(Excerpts from a dataset)

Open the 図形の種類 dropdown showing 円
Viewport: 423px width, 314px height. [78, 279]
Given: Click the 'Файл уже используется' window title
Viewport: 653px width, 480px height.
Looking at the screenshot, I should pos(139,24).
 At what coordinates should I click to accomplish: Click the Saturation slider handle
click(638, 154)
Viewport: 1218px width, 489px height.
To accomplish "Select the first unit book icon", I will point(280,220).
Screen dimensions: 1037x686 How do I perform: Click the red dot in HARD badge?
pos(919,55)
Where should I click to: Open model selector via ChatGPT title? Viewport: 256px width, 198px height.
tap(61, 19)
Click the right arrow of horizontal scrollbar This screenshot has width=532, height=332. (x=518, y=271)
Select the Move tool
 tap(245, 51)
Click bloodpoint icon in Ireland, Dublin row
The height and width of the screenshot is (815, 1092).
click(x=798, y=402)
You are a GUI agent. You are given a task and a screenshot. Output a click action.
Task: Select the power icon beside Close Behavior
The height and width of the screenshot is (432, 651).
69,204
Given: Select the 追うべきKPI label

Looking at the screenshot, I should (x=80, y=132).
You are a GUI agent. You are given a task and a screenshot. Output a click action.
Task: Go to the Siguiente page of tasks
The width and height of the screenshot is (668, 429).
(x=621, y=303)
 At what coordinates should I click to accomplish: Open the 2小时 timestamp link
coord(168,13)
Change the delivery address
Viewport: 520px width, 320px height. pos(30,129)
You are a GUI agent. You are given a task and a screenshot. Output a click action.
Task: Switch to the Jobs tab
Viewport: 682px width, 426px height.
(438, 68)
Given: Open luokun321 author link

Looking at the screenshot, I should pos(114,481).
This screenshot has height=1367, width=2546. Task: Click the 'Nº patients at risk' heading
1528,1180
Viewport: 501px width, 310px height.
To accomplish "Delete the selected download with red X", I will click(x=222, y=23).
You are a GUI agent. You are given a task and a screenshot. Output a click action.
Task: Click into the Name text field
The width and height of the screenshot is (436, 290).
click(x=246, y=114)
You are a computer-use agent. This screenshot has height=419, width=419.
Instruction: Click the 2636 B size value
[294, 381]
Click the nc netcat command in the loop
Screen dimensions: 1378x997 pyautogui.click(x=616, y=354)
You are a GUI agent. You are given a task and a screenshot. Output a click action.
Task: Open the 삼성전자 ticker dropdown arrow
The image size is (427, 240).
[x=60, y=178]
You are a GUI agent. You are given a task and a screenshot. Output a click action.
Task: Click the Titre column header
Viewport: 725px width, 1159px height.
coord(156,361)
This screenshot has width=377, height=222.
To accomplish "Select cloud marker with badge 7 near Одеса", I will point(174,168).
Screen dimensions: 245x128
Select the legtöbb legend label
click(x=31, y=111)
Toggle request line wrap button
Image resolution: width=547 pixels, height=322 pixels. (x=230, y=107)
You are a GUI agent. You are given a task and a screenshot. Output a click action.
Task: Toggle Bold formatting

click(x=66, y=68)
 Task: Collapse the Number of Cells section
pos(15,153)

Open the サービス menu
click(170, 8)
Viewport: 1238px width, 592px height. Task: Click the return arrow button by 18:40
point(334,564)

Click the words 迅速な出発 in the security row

_What you have to do_
For each line above that contains the word "will", copy that line.

_Exercise answer_
To accomplish "Select the first unit book icon", I will point(280,220).
To accomplish "Delete the selected download with red X", I will click(x=222, y=23).
To accomplish "Select cloud marker with badge 7 near Одеса", I will point(174,168).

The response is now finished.